Stored items from a collection:
= = = = = = =

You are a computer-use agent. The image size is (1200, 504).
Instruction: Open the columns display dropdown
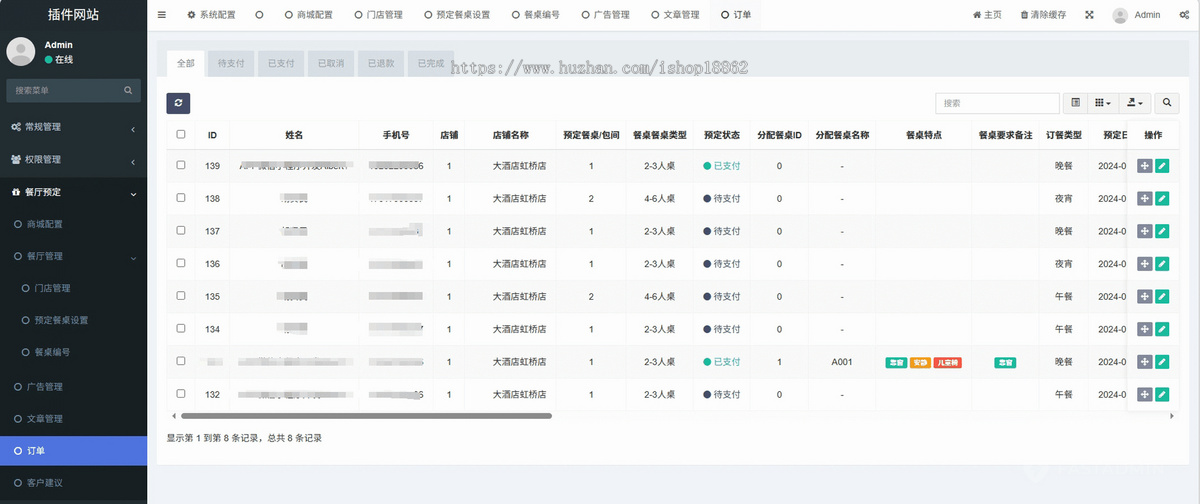tap(1103, 103)
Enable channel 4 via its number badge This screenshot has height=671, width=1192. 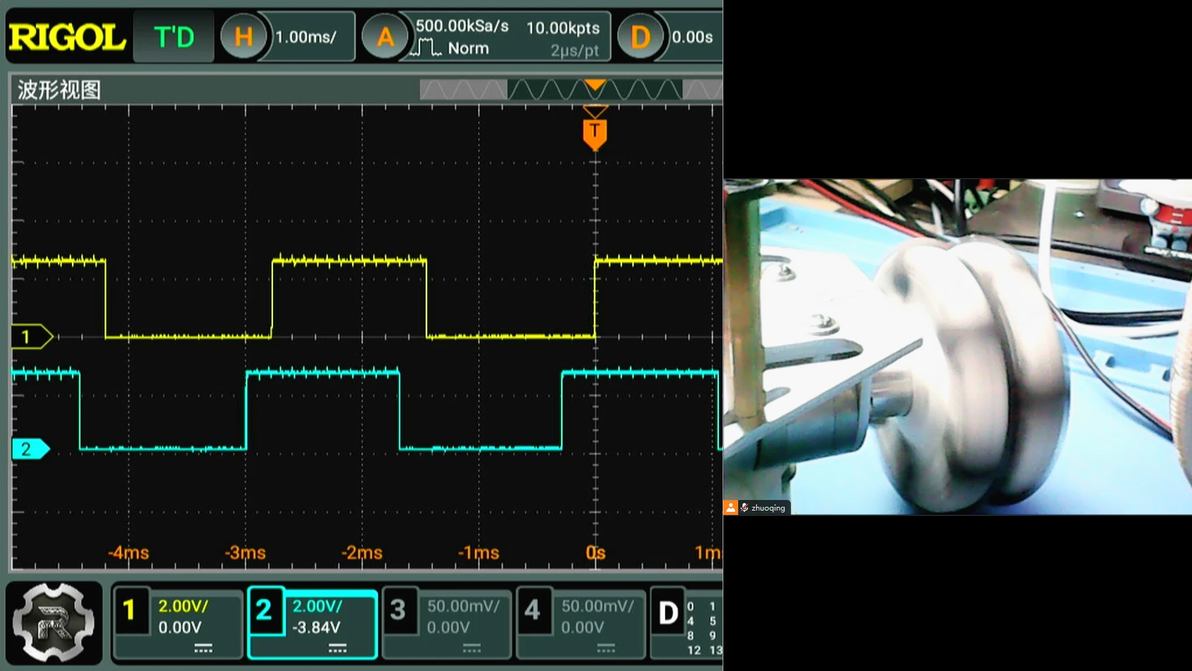[533, 610]
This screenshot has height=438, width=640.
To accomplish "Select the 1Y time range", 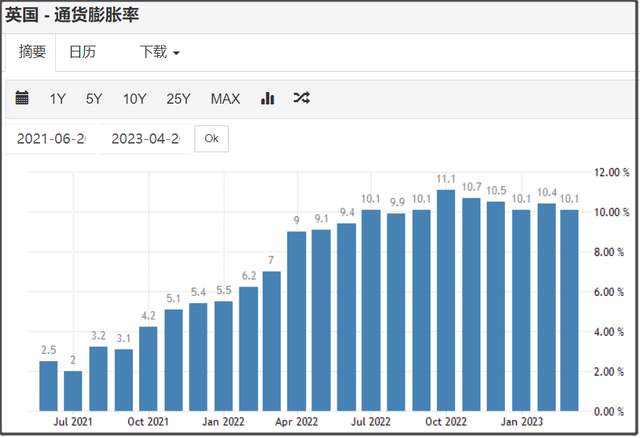I will point(58,98).
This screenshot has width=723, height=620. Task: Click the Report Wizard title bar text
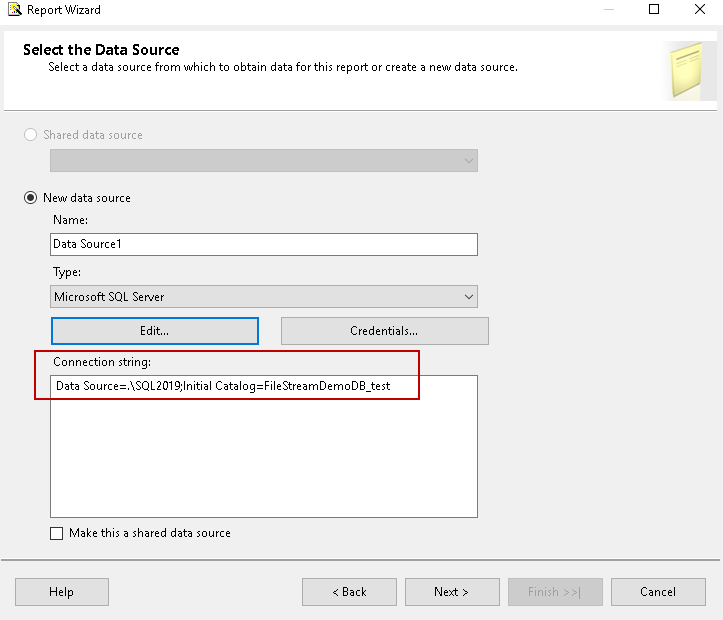[64, 10]
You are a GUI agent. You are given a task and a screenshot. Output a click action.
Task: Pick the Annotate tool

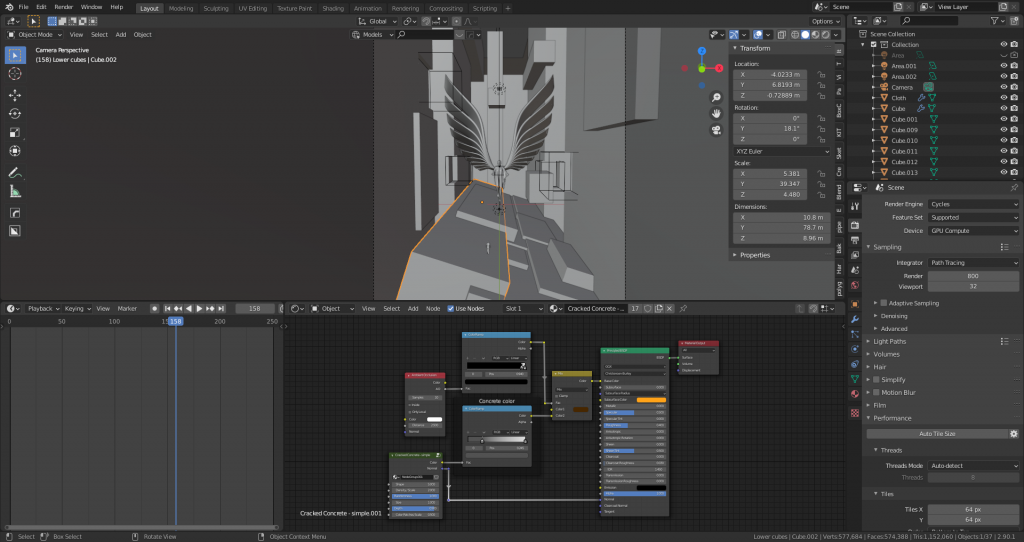15,173
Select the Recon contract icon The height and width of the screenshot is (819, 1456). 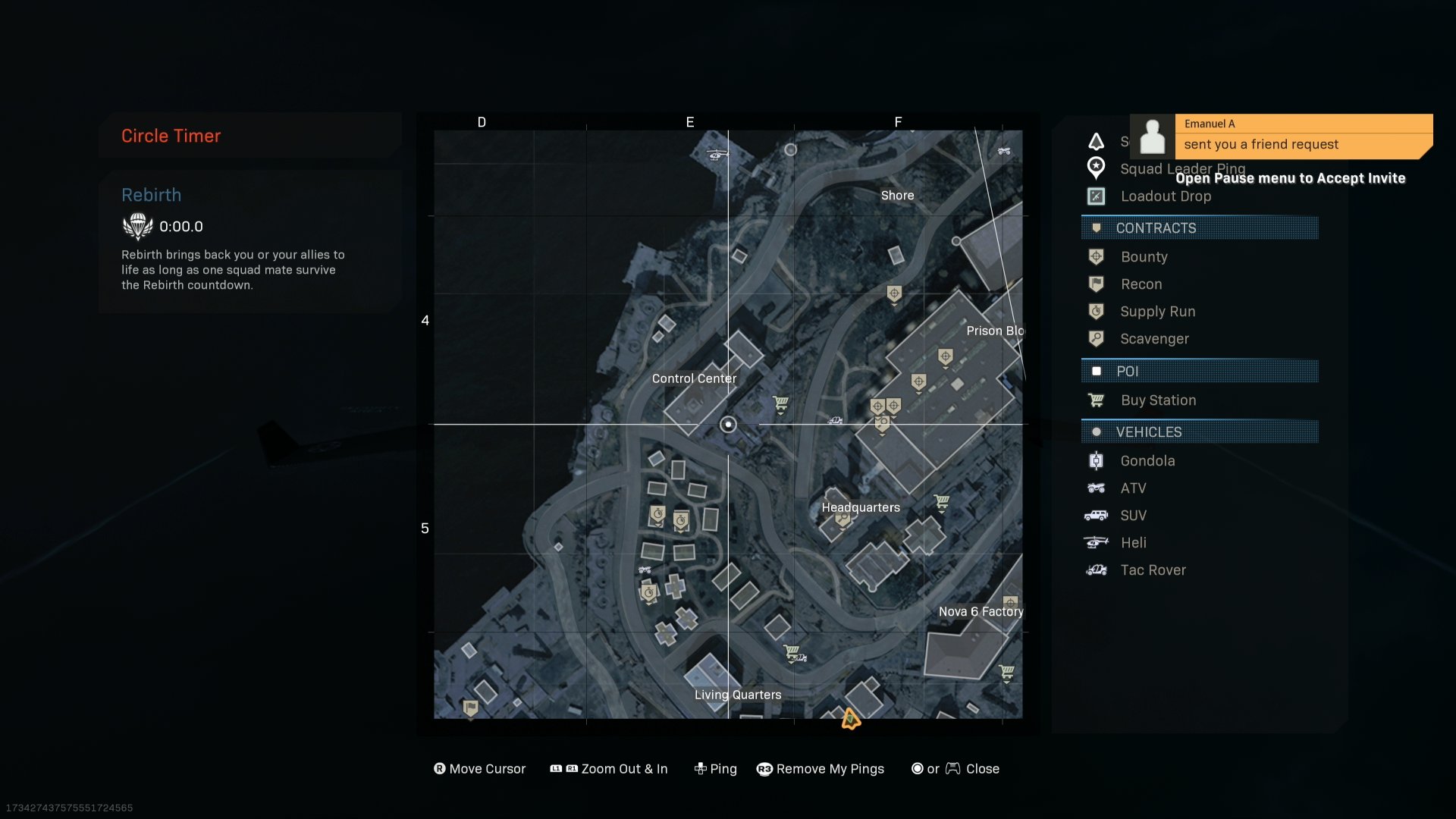(1097, 283)
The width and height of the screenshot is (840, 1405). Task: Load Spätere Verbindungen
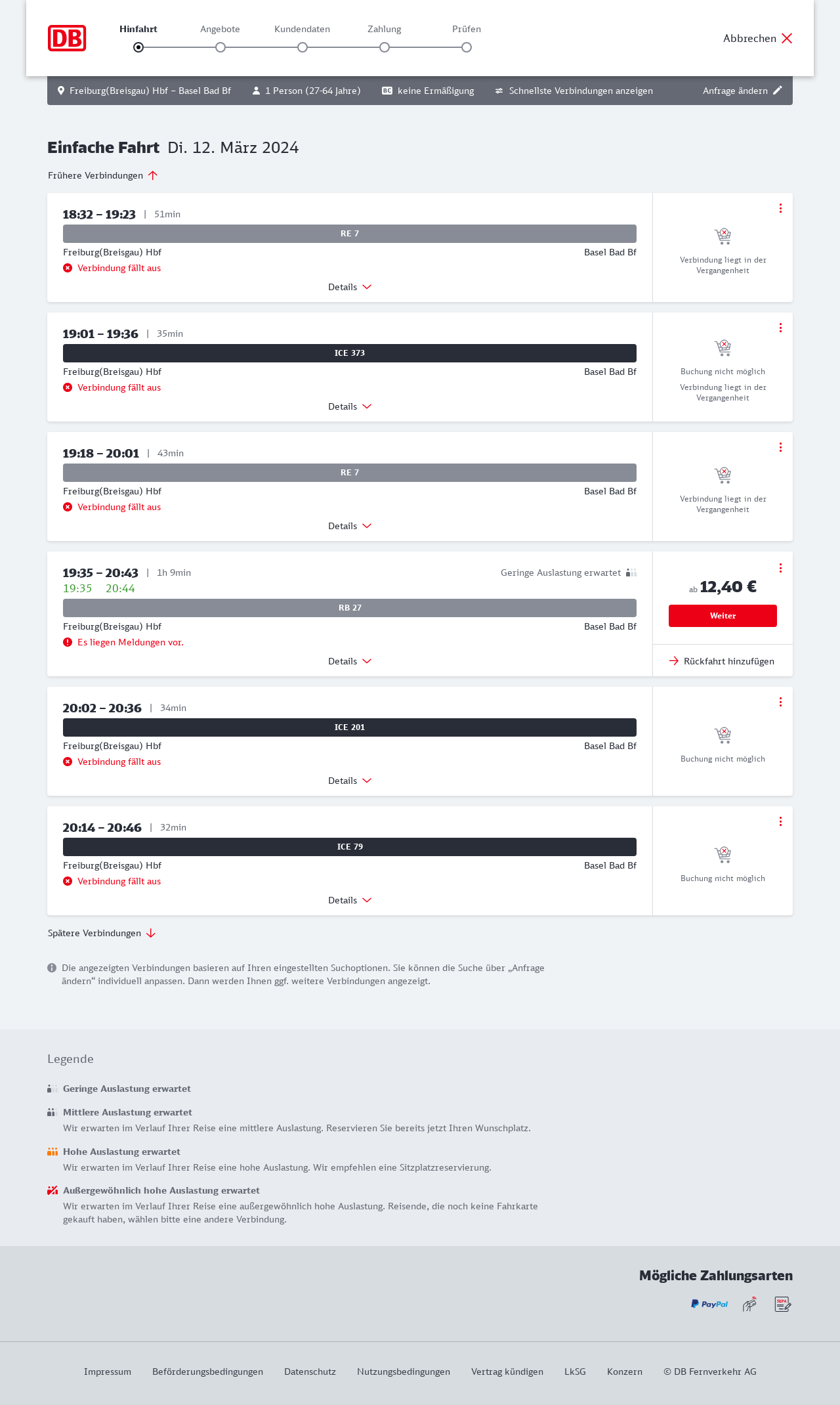102,933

= = = = = = =

Taking the records above as input, show every line in which the word "agent" is present.

Written response:
You are a computer-use agent. The image size is (1200, 504).
You are a GUI agent. You are given a task and a screenshot. Output a click action.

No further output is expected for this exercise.